La soluzione alla deglobalizzazione è il rafforzamento del senso di comunità europeo. Per sopravvivere alla Brexit e al nazionalismo di Trump, il Vecchio Continente deve rinforzare le sue fondamenta di civiltà e di sostenibilità. (Scopri dipiù su: UfficioStampa.Provincia.TN.it)

Harold James, docente di Storia e Affari internazionali alla Princeton University, domenica pomeriggio, in un palazzo Geremia da tutto esaurito, ha analizzato l'attuale scenario internazionale, stimolato dalle domande di Armando Massarenti, giornalista del "Sole 24Ore".

Come dovrebbe reagire l'Europa all'addio del Regno Unito e all'ostilità degli Stati Uniti, paesi protagonisti e fondatori dell'attuale ordine politico mondiale? Secondo lo storico dell'economia Harold James, gli europei, per sopravvivere, dovrebbero puntare a ridurre le distanze interne. "Serve cooperazione sulle politiche migratorie, più collaborazione sul mercato dell'energia. Il Parlamento europeo deve far sentire di più la sua voce. Ci sono delle potenzialità da sfruttare".

In quest'ottica si può prendere spunto dalla Cina che, secondo l'economista, ha seguito un percorso interessante: ha criticato l'individualismo, mettendo al centro la comunità, rafforzando le basi comuni. "Anche all'Europa serve una solidarietà civica, solo così si possono costruire fondamenta forti contro il processo di nazionalizzazione violenta".

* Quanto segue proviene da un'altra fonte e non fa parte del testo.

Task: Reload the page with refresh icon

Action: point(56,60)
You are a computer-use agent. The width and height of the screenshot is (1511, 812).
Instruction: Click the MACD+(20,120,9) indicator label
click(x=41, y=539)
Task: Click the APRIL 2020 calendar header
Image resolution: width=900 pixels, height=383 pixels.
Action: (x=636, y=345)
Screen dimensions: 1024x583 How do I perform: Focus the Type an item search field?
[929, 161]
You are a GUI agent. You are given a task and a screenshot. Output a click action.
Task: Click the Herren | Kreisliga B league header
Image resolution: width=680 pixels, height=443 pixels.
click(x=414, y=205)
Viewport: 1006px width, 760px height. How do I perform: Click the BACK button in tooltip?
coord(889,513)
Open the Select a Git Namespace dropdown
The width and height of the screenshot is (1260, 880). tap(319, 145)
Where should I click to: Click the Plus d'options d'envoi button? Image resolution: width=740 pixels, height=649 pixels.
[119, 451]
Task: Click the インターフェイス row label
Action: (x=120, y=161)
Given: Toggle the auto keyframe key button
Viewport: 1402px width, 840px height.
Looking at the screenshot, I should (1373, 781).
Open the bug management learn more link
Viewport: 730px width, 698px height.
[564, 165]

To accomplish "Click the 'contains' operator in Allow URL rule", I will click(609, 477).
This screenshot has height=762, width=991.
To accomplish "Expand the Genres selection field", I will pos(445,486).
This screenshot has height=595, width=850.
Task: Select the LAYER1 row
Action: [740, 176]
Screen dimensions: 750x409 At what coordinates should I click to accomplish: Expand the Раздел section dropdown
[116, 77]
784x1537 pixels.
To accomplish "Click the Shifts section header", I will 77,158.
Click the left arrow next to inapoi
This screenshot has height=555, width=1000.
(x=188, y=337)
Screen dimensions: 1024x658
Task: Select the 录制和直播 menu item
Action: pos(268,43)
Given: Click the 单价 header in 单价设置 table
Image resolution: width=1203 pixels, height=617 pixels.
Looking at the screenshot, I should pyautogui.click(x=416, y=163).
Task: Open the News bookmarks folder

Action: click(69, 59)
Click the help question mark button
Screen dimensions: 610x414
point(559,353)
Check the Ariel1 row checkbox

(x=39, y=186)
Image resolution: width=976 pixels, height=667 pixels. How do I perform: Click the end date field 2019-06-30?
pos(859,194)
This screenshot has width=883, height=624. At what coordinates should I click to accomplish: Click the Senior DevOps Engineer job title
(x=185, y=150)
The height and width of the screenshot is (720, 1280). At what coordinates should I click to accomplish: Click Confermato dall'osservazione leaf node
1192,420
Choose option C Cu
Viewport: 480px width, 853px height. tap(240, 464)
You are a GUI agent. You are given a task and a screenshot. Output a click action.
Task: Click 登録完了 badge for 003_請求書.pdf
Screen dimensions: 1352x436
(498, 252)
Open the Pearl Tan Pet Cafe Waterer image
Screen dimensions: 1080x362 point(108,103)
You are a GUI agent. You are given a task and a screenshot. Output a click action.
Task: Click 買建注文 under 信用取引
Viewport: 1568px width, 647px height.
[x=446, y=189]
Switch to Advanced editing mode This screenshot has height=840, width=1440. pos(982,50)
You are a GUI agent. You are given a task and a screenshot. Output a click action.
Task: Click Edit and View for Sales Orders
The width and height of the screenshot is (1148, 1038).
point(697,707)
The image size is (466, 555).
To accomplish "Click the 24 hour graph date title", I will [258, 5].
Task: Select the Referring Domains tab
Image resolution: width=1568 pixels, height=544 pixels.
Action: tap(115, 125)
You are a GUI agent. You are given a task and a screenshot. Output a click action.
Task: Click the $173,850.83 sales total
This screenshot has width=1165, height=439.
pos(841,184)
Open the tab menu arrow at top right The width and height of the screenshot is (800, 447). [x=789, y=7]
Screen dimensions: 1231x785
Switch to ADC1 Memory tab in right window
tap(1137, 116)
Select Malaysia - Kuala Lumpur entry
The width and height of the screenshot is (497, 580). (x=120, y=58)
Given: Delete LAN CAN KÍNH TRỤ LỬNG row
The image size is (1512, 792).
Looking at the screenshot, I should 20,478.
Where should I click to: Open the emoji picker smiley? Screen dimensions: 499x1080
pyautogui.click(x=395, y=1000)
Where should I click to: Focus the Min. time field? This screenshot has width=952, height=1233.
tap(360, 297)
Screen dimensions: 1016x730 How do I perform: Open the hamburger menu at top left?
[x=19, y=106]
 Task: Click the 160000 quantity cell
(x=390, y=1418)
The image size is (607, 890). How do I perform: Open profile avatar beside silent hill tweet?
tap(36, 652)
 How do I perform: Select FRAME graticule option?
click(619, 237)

Un altro fattore della deglobalizzazione riguarda le restrizioni all'immigrazione e proprio in quest'ambito il Regno Unito è andato incontro a un controsenso, messo puntualmente in luce da James. "La premier Theresa May ha insistito molto sui blocchi dei migranti, ma dall'altra si è impegnata anche a intervenire sugli alti costi abitativi del Paese. La soluzione a questo problema però sarebbe costruire di più, ma l'edilizia si basa su maestranze straniere. Stessa cosa per il servizio sanitario, dove senza gli immigrati ci sarebbe un collasso perché molte professioni sono legate ai flussi in entrata".